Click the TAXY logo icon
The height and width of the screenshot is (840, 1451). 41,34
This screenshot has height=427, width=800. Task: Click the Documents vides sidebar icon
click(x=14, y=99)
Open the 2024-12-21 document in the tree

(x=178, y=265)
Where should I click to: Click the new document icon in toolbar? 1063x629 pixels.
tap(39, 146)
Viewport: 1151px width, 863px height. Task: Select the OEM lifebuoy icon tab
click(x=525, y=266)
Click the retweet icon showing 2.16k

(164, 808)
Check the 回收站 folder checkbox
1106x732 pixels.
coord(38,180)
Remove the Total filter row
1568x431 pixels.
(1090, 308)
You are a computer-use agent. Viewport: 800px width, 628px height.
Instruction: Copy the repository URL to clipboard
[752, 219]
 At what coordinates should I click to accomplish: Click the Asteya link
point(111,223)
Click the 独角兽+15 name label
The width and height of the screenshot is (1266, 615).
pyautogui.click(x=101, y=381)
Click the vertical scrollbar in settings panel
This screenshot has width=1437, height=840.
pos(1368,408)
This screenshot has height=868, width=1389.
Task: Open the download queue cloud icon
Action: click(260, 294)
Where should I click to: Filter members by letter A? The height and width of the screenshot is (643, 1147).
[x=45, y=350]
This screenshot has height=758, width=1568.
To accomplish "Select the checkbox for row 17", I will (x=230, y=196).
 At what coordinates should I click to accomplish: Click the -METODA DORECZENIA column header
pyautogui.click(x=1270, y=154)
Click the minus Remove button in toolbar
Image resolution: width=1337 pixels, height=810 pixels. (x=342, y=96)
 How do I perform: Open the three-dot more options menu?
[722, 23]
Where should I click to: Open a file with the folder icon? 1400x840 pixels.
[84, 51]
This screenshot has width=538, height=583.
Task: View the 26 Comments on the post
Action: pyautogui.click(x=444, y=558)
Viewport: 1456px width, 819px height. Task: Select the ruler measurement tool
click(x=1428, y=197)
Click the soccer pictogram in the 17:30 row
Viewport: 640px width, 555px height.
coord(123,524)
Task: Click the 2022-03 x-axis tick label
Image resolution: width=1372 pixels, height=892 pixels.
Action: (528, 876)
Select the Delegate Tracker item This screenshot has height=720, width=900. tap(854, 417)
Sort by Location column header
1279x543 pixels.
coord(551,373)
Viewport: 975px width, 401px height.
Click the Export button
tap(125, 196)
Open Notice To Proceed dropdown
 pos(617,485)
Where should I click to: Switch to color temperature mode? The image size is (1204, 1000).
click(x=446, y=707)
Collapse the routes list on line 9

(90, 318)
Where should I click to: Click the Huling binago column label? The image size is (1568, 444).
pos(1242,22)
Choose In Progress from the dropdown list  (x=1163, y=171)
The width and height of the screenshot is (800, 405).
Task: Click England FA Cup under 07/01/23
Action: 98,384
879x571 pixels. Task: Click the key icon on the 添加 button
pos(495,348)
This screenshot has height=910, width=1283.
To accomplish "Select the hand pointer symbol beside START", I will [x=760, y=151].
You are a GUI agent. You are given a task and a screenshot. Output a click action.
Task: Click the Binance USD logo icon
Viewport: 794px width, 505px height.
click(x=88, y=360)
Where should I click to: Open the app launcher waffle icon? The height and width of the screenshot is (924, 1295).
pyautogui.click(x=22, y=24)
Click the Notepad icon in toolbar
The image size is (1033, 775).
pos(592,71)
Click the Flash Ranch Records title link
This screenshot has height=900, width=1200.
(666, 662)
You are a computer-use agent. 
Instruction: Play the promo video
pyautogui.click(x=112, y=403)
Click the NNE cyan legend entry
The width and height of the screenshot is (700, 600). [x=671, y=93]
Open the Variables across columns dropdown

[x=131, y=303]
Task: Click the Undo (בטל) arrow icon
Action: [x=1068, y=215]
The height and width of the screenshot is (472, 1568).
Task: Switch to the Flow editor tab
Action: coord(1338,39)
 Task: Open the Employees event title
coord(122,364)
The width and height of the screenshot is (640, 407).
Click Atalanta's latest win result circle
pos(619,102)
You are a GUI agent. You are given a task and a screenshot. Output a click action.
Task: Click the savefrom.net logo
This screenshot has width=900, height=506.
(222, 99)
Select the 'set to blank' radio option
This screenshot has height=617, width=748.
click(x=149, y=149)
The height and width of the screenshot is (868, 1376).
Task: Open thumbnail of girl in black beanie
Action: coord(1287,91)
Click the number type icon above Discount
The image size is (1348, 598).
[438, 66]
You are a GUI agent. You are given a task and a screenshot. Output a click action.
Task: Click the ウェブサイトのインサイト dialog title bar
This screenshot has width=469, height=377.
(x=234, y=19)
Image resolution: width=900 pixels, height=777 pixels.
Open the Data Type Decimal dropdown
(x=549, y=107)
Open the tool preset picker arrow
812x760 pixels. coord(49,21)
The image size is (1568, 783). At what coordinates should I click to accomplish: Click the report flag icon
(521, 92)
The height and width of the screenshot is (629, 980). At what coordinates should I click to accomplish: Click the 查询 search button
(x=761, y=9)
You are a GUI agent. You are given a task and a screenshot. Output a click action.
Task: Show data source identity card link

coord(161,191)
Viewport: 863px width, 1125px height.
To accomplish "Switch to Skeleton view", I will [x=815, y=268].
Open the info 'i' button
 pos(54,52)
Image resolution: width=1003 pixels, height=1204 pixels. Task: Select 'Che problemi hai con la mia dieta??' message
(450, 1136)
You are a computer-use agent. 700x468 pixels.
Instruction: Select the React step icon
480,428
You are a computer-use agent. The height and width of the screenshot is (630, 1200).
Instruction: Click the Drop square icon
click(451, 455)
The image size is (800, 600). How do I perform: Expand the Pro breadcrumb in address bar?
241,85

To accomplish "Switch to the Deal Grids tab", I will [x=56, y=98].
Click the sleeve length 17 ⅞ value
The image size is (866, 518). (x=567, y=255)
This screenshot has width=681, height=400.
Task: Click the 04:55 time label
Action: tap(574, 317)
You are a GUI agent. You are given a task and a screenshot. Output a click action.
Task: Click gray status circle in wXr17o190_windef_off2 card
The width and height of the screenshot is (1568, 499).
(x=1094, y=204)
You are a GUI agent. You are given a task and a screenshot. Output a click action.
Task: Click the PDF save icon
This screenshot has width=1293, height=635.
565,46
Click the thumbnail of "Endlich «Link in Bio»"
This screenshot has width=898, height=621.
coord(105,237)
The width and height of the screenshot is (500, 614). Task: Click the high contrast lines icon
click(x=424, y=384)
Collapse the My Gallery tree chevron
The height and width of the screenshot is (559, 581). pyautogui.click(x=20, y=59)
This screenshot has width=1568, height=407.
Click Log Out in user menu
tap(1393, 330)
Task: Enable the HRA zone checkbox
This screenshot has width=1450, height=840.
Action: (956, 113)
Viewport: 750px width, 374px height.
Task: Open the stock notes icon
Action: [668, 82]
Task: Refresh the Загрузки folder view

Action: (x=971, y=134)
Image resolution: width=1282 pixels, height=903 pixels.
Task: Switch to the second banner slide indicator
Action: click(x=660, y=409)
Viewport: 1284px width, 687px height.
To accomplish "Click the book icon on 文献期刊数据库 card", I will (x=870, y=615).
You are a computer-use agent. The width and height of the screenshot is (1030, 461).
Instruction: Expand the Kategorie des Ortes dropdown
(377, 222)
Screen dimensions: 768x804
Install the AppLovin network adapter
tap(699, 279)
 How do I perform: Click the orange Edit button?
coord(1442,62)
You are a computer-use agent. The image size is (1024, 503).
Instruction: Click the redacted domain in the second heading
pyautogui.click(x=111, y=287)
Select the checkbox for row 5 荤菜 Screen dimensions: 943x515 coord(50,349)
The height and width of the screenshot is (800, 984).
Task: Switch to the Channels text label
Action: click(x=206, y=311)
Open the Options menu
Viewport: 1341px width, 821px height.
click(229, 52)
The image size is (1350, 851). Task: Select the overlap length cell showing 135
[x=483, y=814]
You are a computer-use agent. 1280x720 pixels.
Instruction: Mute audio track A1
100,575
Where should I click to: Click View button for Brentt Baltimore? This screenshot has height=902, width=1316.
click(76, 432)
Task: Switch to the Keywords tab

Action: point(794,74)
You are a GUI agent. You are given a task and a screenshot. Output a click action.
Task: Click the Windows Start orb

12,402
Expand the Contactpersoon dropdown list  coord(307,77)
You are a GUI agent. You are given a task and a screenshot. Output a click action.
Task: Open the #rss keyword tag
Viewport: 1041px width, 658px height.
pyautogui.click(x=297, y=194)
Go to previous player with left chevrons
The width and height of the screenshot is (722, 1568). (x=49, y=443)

Written instruction: Return the listing from its first line through the line containing "coord(38,180)", repeating every line exactly as it appears.

Solution to this exercise:
Click the TAXY logo icon
The height and width of the screenshot is (840, 1451). 41,34
This screenshot has height=427, width=800. Task: Click the Documents vides sidebar icon
click(x=14, y=99)
Open the 2024-12-21 document in the tree

(x=178, y=265)
Where should I click to: Click the new document icon in toolbar? 1063x629 pixels.
tap(39, 146)
Viewport: 1151px width, 863px height. Task: Select the OEM lifebuoy icon tab
click(x=525, y=266)
Click the retweet icon showing 2.16k

(164, 808)
Check the 回收站 folder checkbox
1106x732 pixels.
coord(38,180)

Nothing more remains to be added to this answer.